Speeding up the execution of three Indonesian militants on death row for the 2002 Bali attacks  could provoke a backlash and trigger more attacks, the police officer who probed the blasts said Tuesday.
/ Source: Reuters

Speeding up the execution of three Indonesian militants on death row for the 2002 Bali blasts could provoke a backlash and trigger more attacks, the police officer who probed the bombings said on Tuesday.

Residents on the resort island, incensed at the latest suicide bombings on Oct. 1 that killed 20 people, have staged nearly daily protests in the past week demanding the three be executed immediately before their appeals have run out.

Last week, hundreds of protesters stormed a jail where many of those convicted over the 2002 attacks are serving time.

But Bali police chief Made Mangku Pastika said protesters should think twice about the possible consequences of putting Imam Samudra, Amrozi and Ali Gufron, alias Mukhlas, in front of the firing squad too soon.
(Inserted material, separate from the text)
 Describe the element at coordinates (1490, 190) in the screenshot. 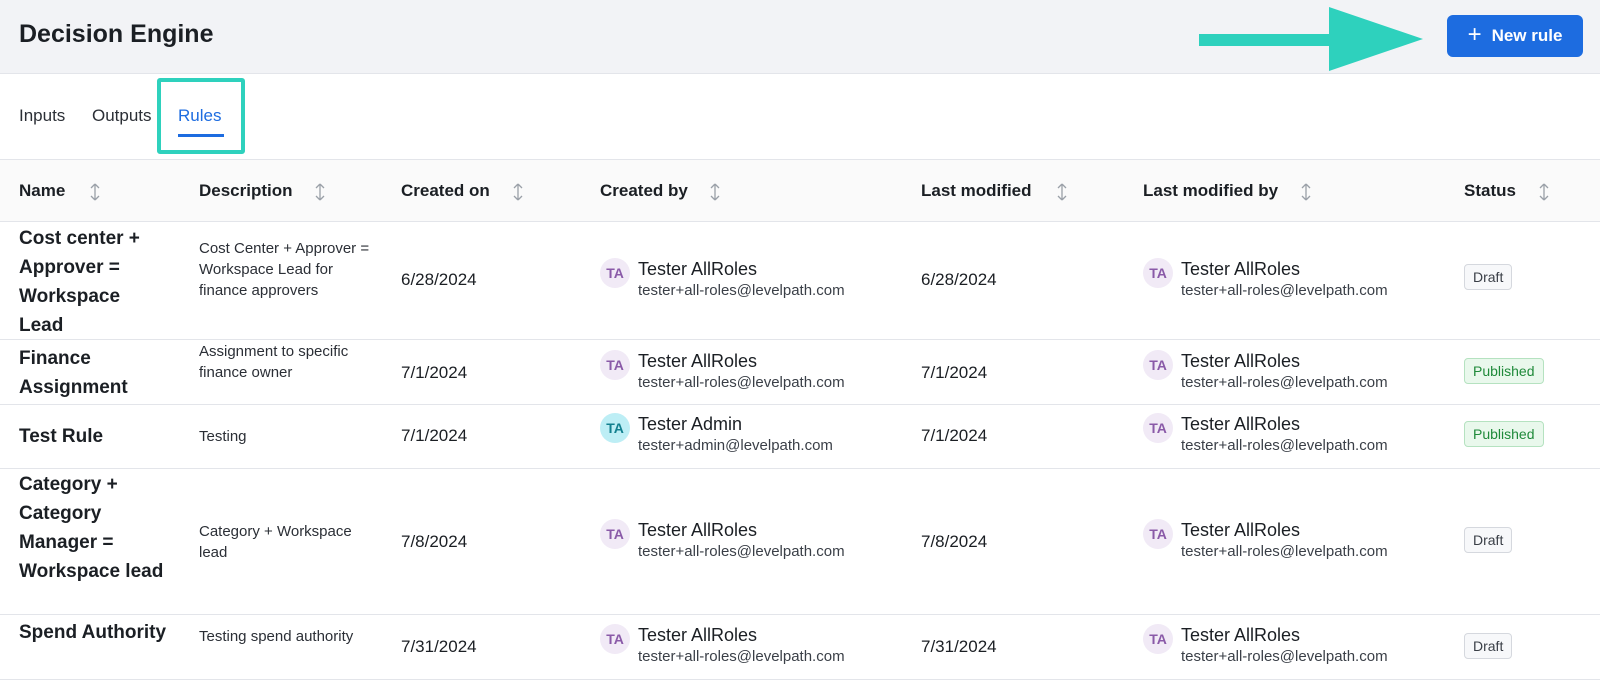

I see `column-header-status: Status` at that location.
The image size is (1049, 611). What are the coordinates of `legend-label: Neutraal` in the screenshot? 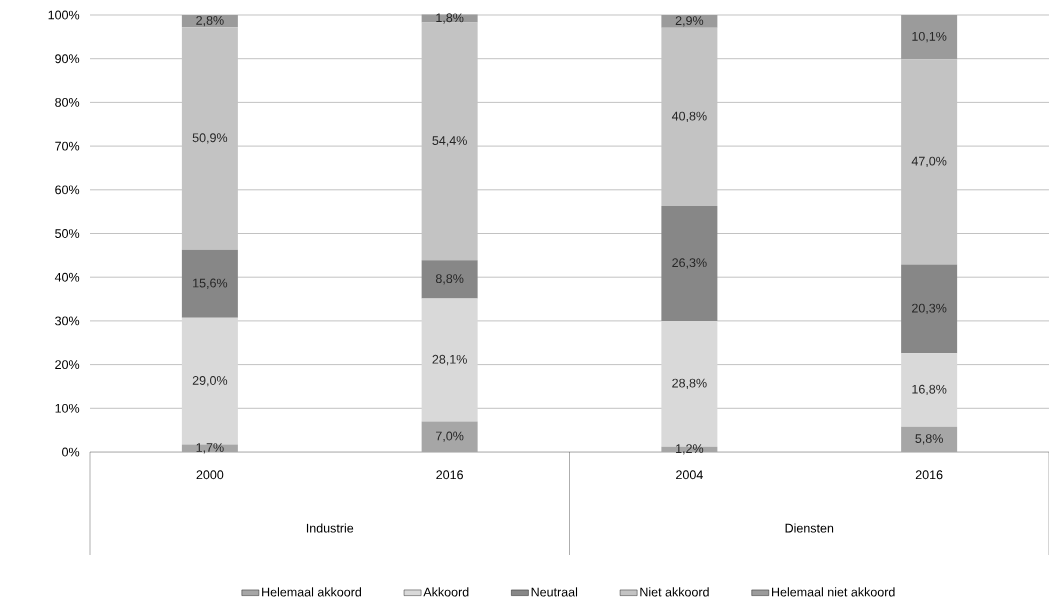 It's located at (554, 592).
“I understand the demands of the Balinese to have a speedy execution of Amrozi and his friends. But have they thought about the repercussions?” Pastika, himself a Balinese, told reporters in the island’s capital Denpasar.

“Terrorism could increase. This is what we need to consider and are we ready to face it?” said Pastika, who led the 2002 bombing probe and was later installed as Bali’s top policeman.

The three have been on death row for around two years after courts convicted them of playing leading roles in the nightclub bombings that killed 202 people, most of them tourists.

Some political analysts have said their execution could make them martyrs in the eyes of Indonesia’s militant fringe and a tool for recruitment.

Appeals nearly exhausted
Citing security concerns, authorities moved the three militants from their Bali jail just a day before it was attacked by protesters last week. They are now on a prison island off Java. Their appeals have almost been exhausted.

Asked about a lack of success in cracking the Oct. 1 blasts, Pastika said there had been little public input in identifying three suicide bombers whose sketches have been distributed across the world’s most populous Muslim country.

Pastika said the men who strolled into three restaurants wearing backpacks laden with explosives were believed to be Indonesian. Police have not identified them.

“From their facial features, they were Indonesians, not Filipinos or Thais. The question is with such clear pictures why has nobody recognized any of them?” Pastika said.

“Their families ... probably are afraid or ashamed but how about their neighbors? How come, with more than 200 million Indonesians, nobody knows these three people?”

Police caught Amrozi, the first militant arrested over the 2002 bombings, a month after finding leads from the remnants of the car bomb used.

In the latest investigation, police have detained several people but most have been released for lack of evidence. Hundreds of people have been questioned.